Most of the opinions are you need to take it - for the rigor - because top schools will expect to see that. Other opinions are - you’ve taken Calc BC - you’ll be fine.

No one can 100% say what is the right answer - but - it gives the OP differing opinions to think about themselves - and perhaps than further discuss with a HS counselor, college admission person - or to even with parent/student discussing potential pros and cons.

That’s what’s great about these threads - a variety of perspectives that hopefully will help OP in their thought process.
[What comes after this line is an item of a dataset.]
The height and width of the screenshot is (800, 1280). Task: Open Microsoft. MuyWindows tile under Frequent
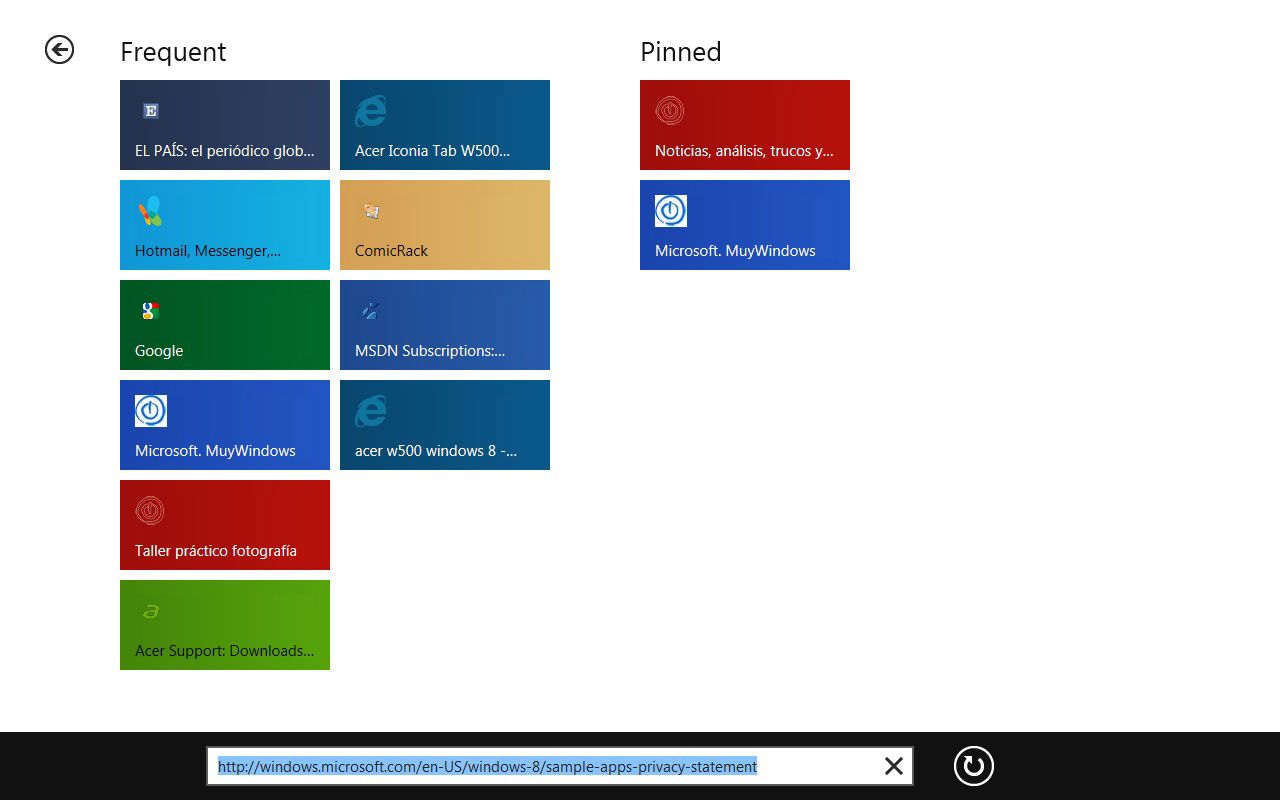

It is a fine line, and the idea is for students to make course choices that keep as many doors open as long as possible while also taking classes that appeal to them. Calculus has become an important measure of rigor at many colleges. Not all schools give us the data though.

Wesleyan, which has a pretty high proportion of non-STEM majors, reported that 85% of their Class of 2027 admits had calculus in HS. That tells me they value calculus regardless what an applicant states their likely major is. I expect a large proportion of the 15% of admits who didn’t take calculus didn’t have that option at their HS. If only other schools were this transparent.

With that said, many admissions people are acutely aware that there are calculus access issues, and other schools have taken the time to understand if calculus is really necessary in HS for certain majors. Andy Borst had some good twitter threads about this when he was in UIUC admissions (now at UGA):
https://twitter.com/AndyBorstUGA/status/1575872338817478661

https://twitter.com/AndyBorstUGA/status/1603132427458732035

I agree. Sort of think, however, more OP’s ask because they know the odds of the A, for them, are slim. I also think that overreaching in AP’s does more damage than good for most kids. I see 3 AP’s junior and senior year with A’s and a great package as someone who does far better than 5 AP’s junior and senior year with a couple B’s. Not disagreeing, but that is my experience.